Write out the material word for word, from its first line up to and including the line with "Looking at the". Leave the pictures out.

-------

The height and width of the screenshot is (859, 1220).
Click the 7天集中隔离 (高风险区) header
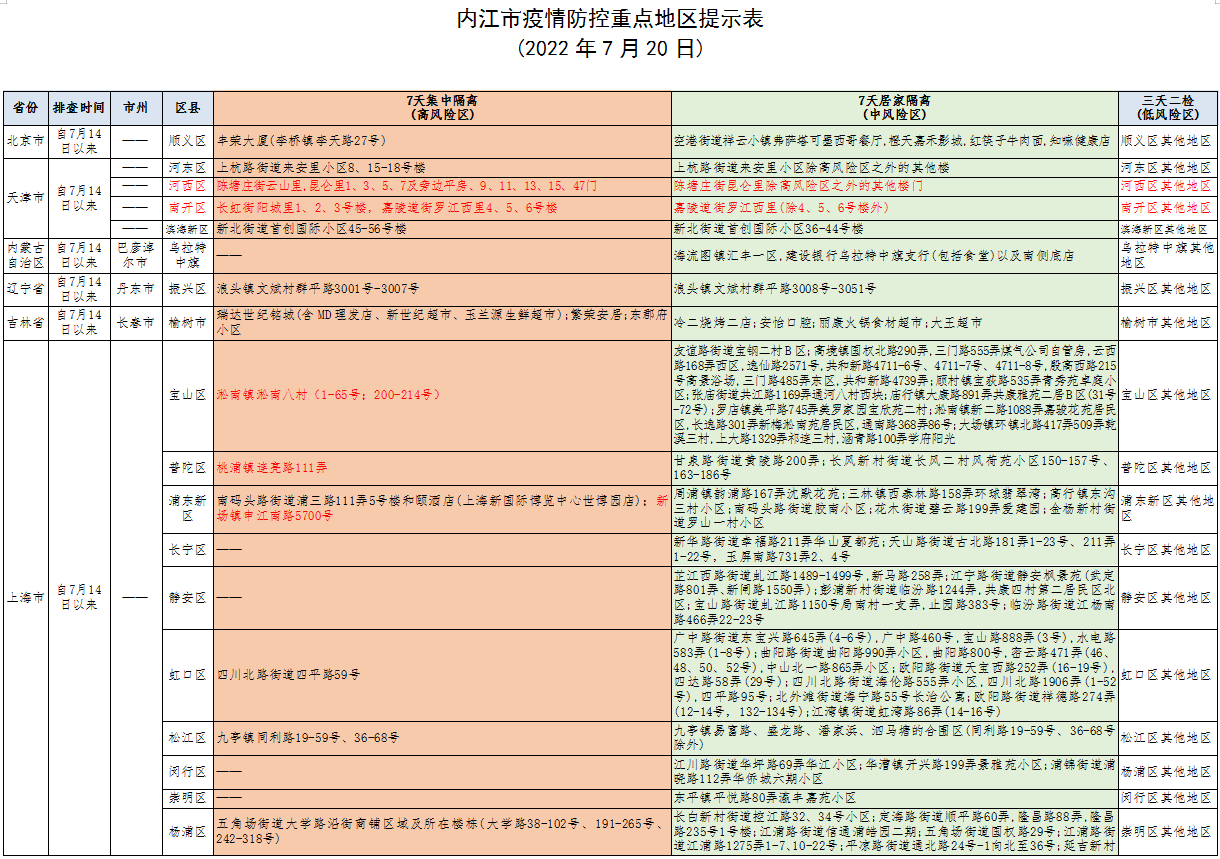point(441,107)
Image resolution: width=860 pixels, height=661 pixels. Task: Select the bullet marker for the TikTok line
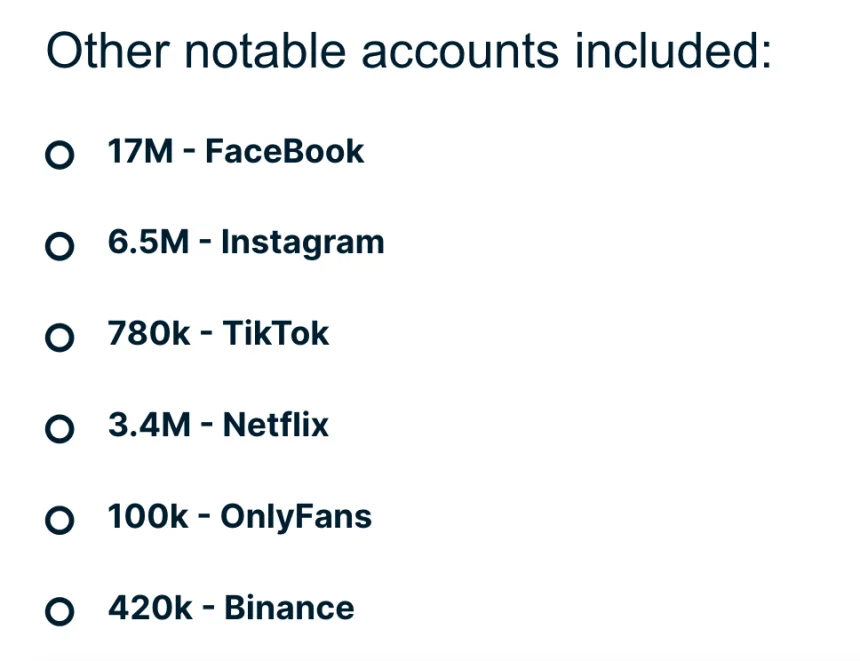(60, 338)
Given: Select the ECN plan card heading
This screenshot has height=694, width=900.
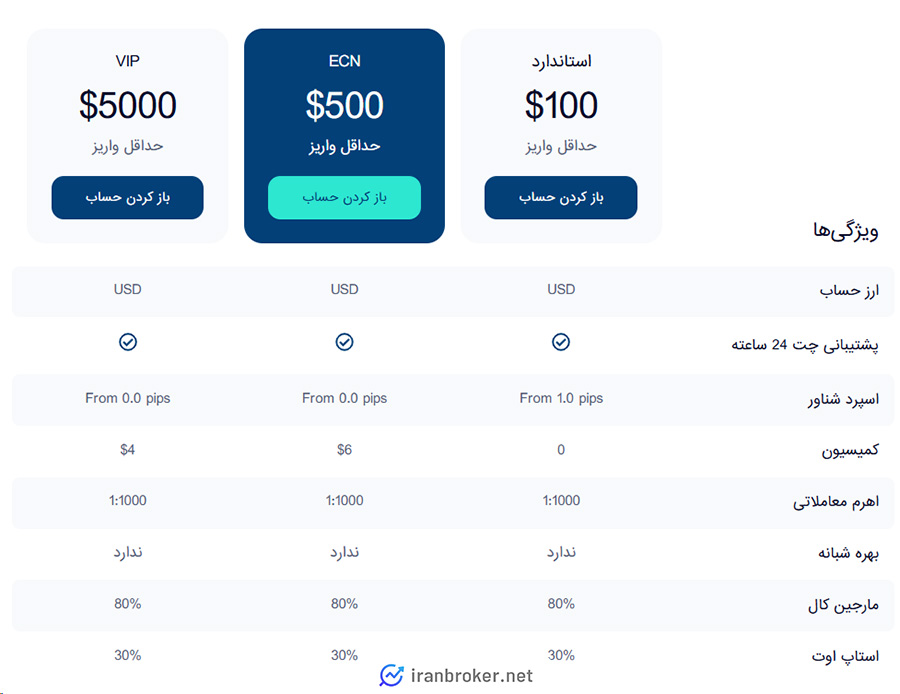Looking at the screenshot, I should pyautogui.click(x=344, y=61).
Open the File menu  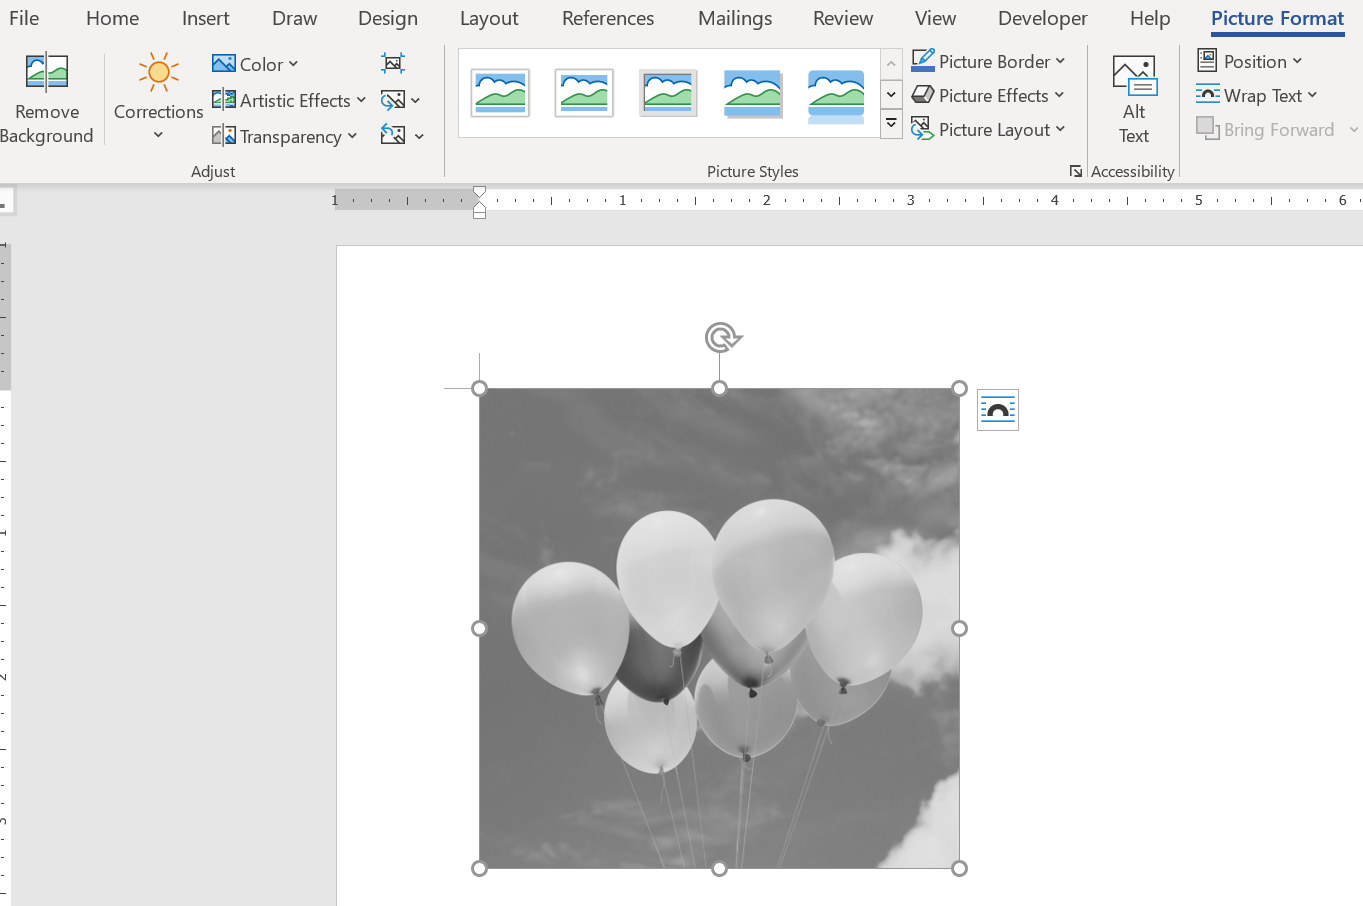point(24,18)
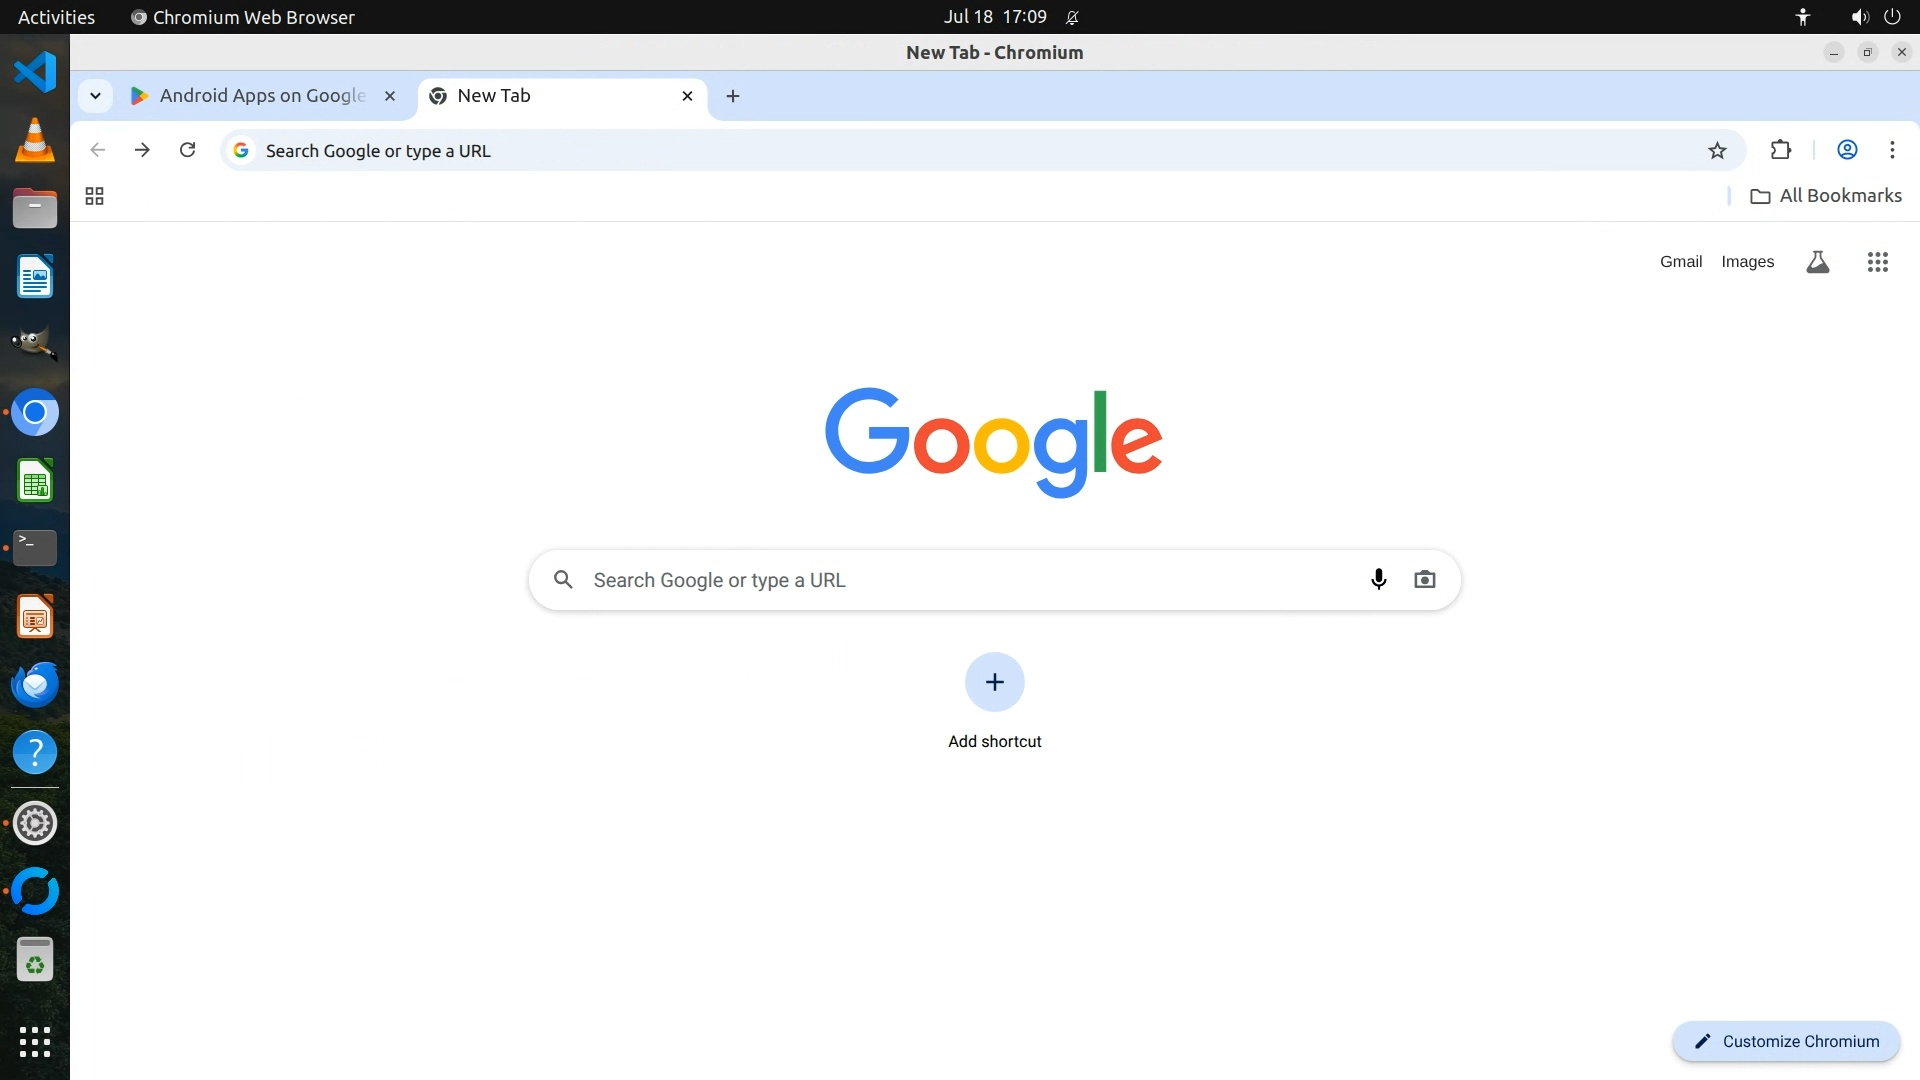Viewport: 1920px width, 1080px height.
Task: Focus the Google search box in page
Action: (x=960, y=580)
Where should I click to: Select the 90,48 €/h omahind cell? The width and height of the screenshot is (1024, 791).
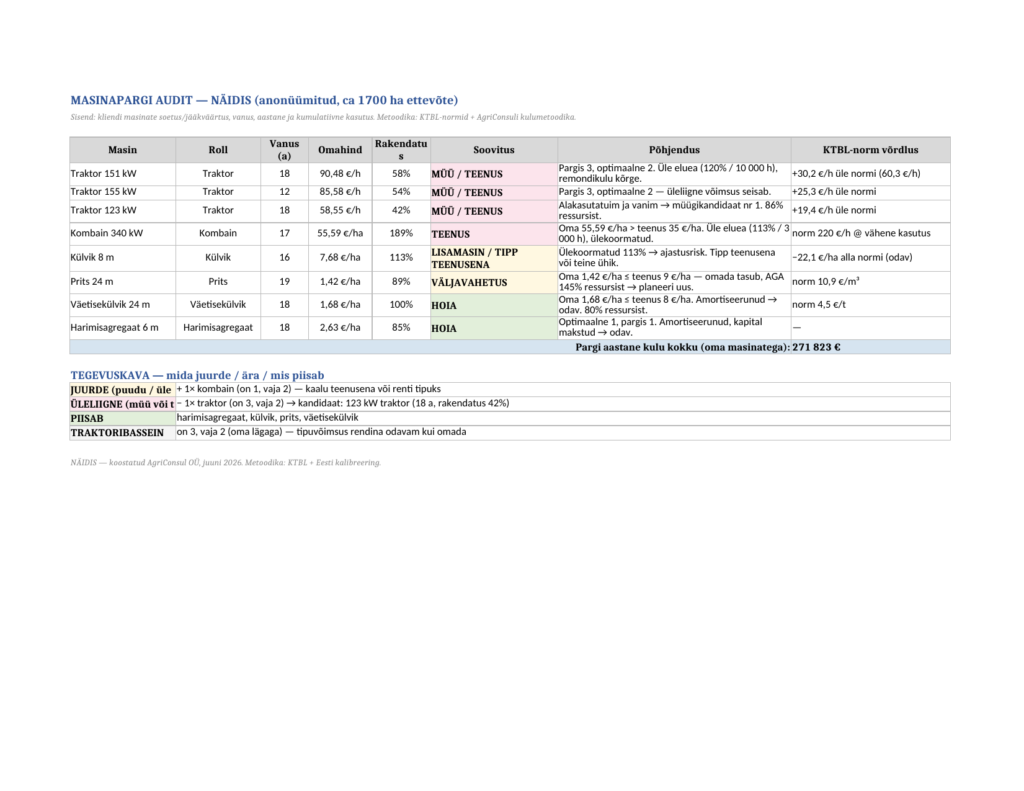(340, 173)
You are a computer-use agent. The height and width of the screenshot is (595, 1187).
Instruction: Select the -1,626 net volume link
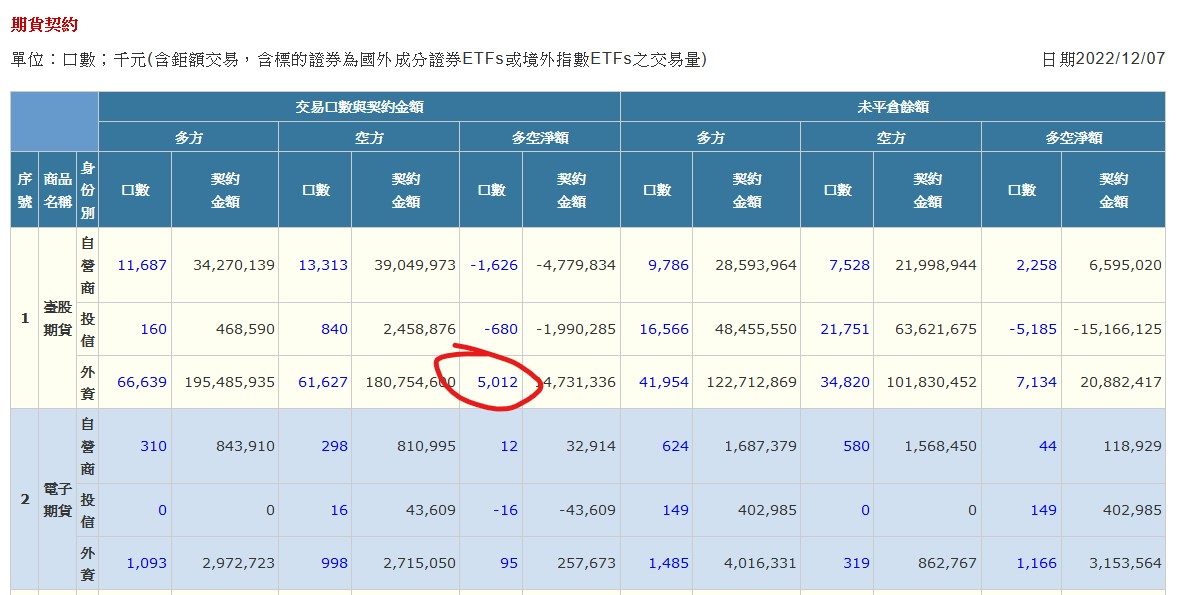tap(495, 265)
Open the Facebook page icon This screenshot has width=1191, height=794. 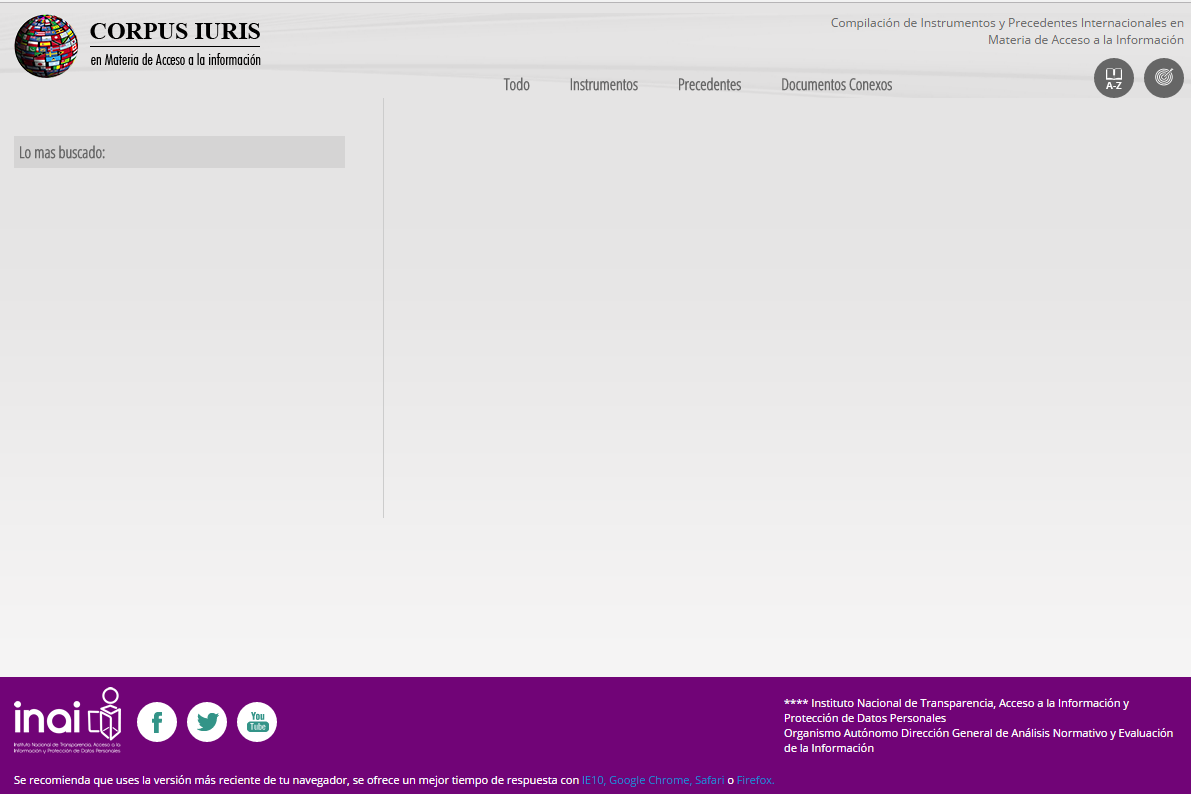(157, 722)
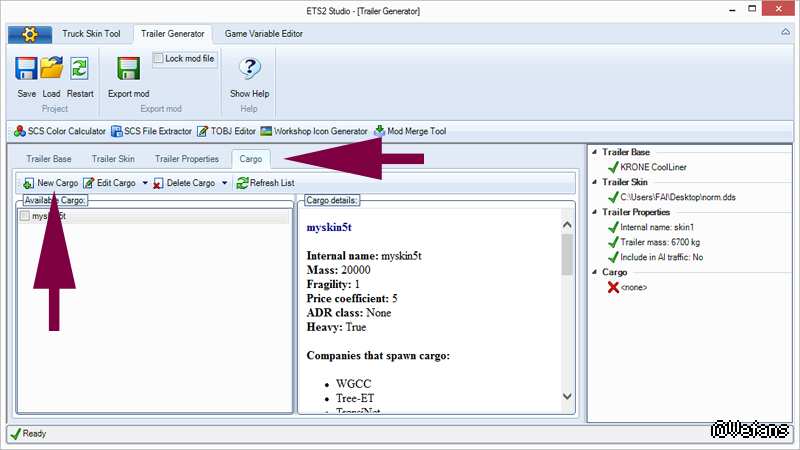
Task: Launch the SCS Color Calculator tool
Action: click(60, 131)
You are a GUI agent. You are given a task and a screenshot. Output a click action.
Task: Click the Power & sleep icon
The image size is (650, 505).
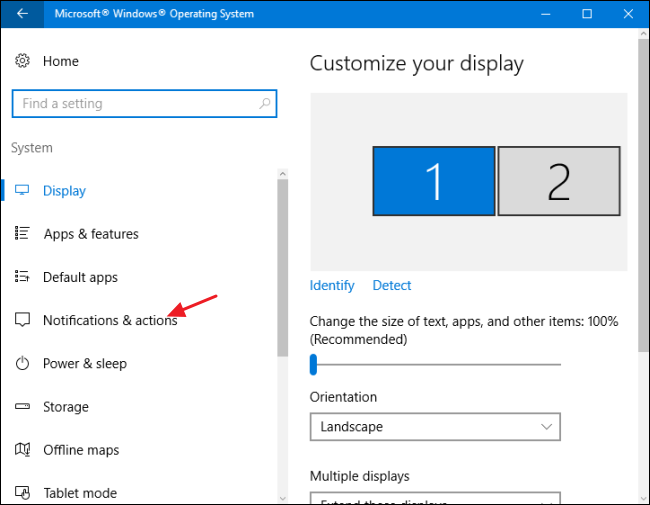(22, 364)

-------

**OUTPUT:**
The height and width of the screenshot is (859, 1220).
Click the 7天集中隔离 (高风险区) header
point(441,107)
Image resolution: width=860 pixels, height=661 pixels. Task: Select the bullet marker for the TikTok line
(60, 338)
Given: Select the ECN plan card heading
This screenshot has height=694, width=900.
Looking at the screenshot, I should pyautogui.click(x=344, y=61).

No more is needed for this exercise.